What is being asked
Leaving the pictures aside, transcribe the data below exactly.

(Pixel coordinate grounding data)
_ _ _ _ _ _ _
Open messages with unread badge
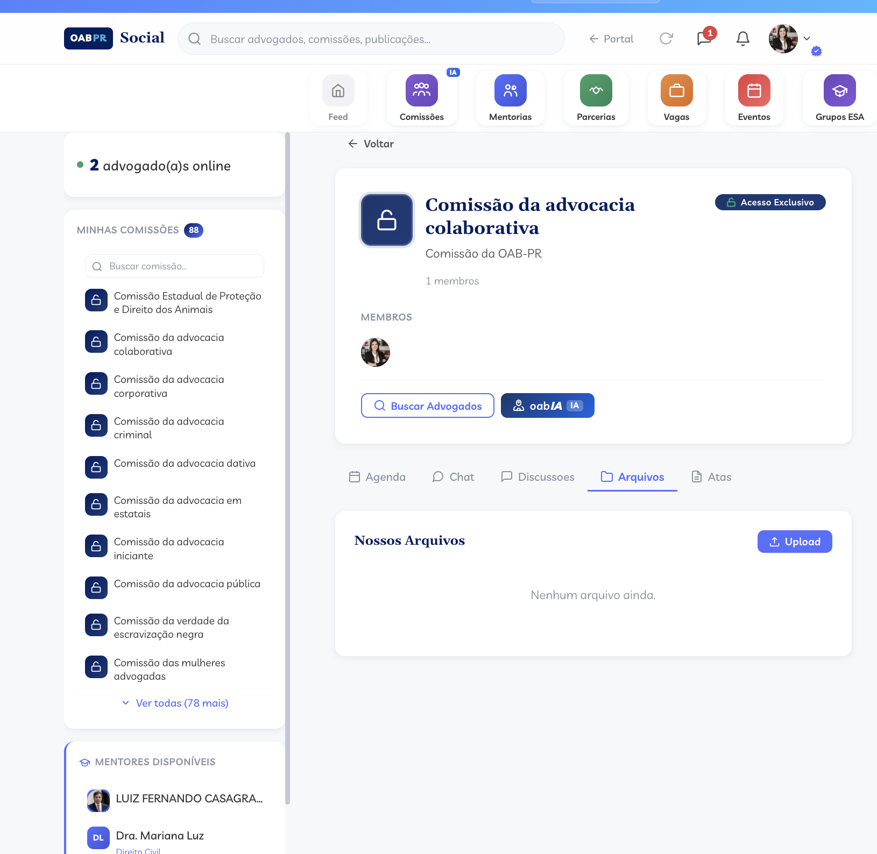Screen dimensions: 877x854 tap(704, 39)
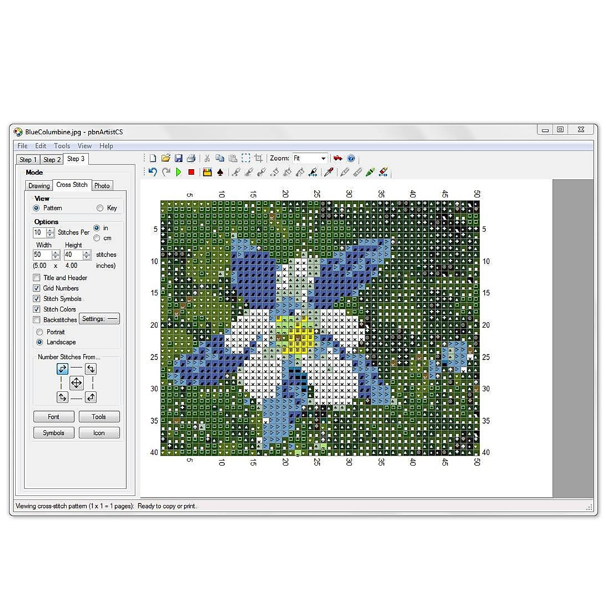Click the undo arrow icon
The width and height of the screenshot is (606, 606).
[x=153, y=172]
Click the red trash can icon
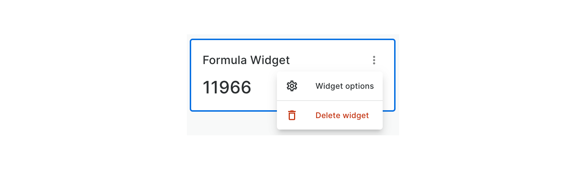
_ _ _ _ _ _ _
Response to this task
Open messages with unread badge
Screen dimensions: 877x854 tap(704, 39)
Click the undo arrow icon
The width and height of the screenshot is (606, 606).
[x=153, y=172]
Click the red trash can icon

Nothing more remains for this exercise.